En una entrada de sus diarios del 25 de febrero de 1956, cuando tenía apenas 23 años, Sylvia Plath escribe: “Lo que más temo, creo, es la muerte de la imaginación, cuando el sol afuera sea meramente rosa, y los techos meramente negros: esa mente fotográfica que, paradójicamente, dice la verdad, pero la verdad sin valor alguno, acerca del mundo”. Como sucede en varias otras entradas de los diarios, en La campana de cristal y en los poemas de Ariel, existe una constante tensión entre las exigencias de la realidad y las de su poderosa imaginación, como si hubiera finalmente de optar por unas u otras. O, más bien, como si Plath supiera fatalmente cuáles exigencias habrían de imponerse al final. Como si fuera imaginando el obituario de su imaginación y conforme se impusiera la verdad del mundo ella fuera simultáneamente apagándose, dejando tras de sí hermosas páginas donde se registra la crónica de dicho apagamiento.
A casi 70 años de distancia, me parece que la frase de Plath ha cobrado gran vigencia de manera generalizada, más allá del plano de la imaginación individual, pues vivimos inmersos en una especie de sobredosis de realidad, de la cual prácticamente ninguna expresión masiva consigue escapar. Vivimos saturados de noticias e imágenes incesantes, seguidas de comentarios (predecibles) sobre dichas noticias incesantes, de películas y series documentales –o sus versiones semificcionadas– que hacen de la crudeza de la realidad que procuran retratar su principal insignia. Incluso en literatura, existe un apabullante predominio de la ficción que opera principalmente como denuncia de la violenta realidad, o de la autoficción que procura desnudar hasta la capa más recóndita de un yo dolorido que parecería cobrar materialidad principalmente a través del relato del dolor asociado a su existencia. Y el humor y su necesaria capacidad de simbolización sería otra víctima de la literalidad a la que tanto temía Plath, pues requiere igualmente de la capacidad, así sea temporal, de suspender la seriedad del relato del mundo (y de nosotros mismos).
Quizá como consecuencia, la imaginación se ha mudado a terrenos menos fértiles y más peligrosos, desembocando en la era de la posverdad y los hechos alternativos, así como en la proliferación de las teorías de la conspiración más delirantes como parte de la narrativa cotidiana, pronunciadas tanto desde el poder como desde muy diversos núcleos de la sociedad.

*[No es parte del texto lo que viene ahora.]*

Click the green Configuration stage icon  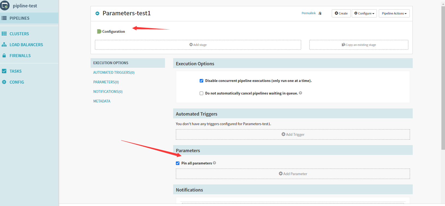(x=99, y=31)

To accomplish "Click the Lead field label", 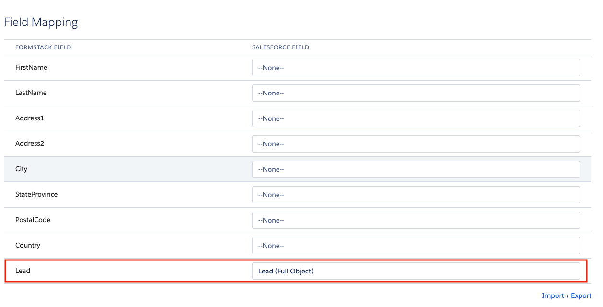I will pos(23,271).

Ello porque la imaginación sofocada con facilidad deviene delirio, como si la incapacidad de imaginar realidades alternativas (el “no future” del punk) desembocara en la necesidad de entregarse a demenciales conspiraciones, que operan tras bambalinas para producir esa convulsa verdad del mundo en la que transcurre mentalmente la mayor parte de la existencia.
Acaso para buscar protegerse de la sobredosis de realidad, Plath en sus mismos diarios se pronuncia incluso por refugiarse en una imaginación que no necesariamente tenga tampoco que ser color de rosa: “La pobreza de la vida sin sueños es demasiado horrible como para imaginarla: se trata del peor tipo de locura: en cambio la que contiene fantasías y alucinaciones ofrece al menos un alivio al estilo de El Bosco”.